Properties of Hybrid Stars with Density Dependent Bag Model

TL;DR

This paper investigates the properties of hybrid stars with a density-dependent bag model, analyzing how phase transition parameters affect their structure and comparing results with observational data.

Contribution

It introduces a hybrid star model using a density-dependent bag pressure and assesses its structural properties against multiple astrophysical constraints.

Findings

Maximum mass consistent with observed pulsars

Radius estimates align with GW170817 and NICER data

Tidal deformability within gravitational wave bounds

Abstract

The phenomena of deconfinement of hadronic matter into quark matter at high density, relevant to hybrid star (HS) cores, is studied in the present work. The effective chiral model describes the pure hadronic phase while for the quark phase the MIT bag model is chosen with density dependent bag pressure. Phase transition is achieved using Maxwell construction. The effect of variation of the asymptotic value of the bag pressure ($B_{as}$) is analyzed w.r.t to the mass and radius of the HSs. The presence of hyperons in the hadronic sector also has significant effect on the choice of the value of $B_{as}$. Both the hadronic composition and the choice of $B_{as}$ significantly affect the stability of the star.

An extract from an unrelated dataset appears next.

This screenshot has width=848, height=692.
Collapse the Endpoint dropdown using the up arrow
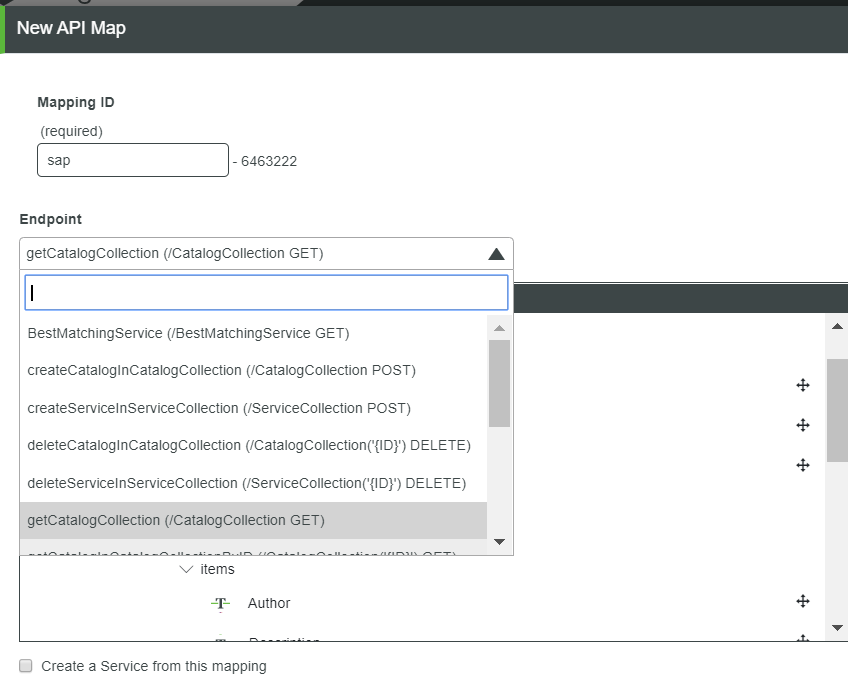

The gross structural properties of the resultant HS are calculated in static condition and compared with the various constraints on them from different observational and empirical perspectives. The static properties like the maximum gravitational mass of the HS, obtained with $B_{as}$=80 MeV fm$^{-3}$, is consistent with the limits imposed from the observational analysis of PSR J0348+0432 and PSR J0740+6620. The estimates of $R_{1.4}$ and $R_{1.6}$ of HSs are found to be within the range prescribed from GW170817 analysis. Also the $M-R$ solutions of the HSs are in excellent agreement with the recently obtained NICER data for PSR J0030+0451. The results of maximum surface redshift, obtained with hybrid equation of state, satisfy the constraints from 1E 1207.4-5209 and RX J0720.4-3125. The work is also extended to obtain the tidal deformation properties of the HSs. The obtained value of $\Lambda_{1.4}$ is consistent with the bound obtained from GW170817 data analysis.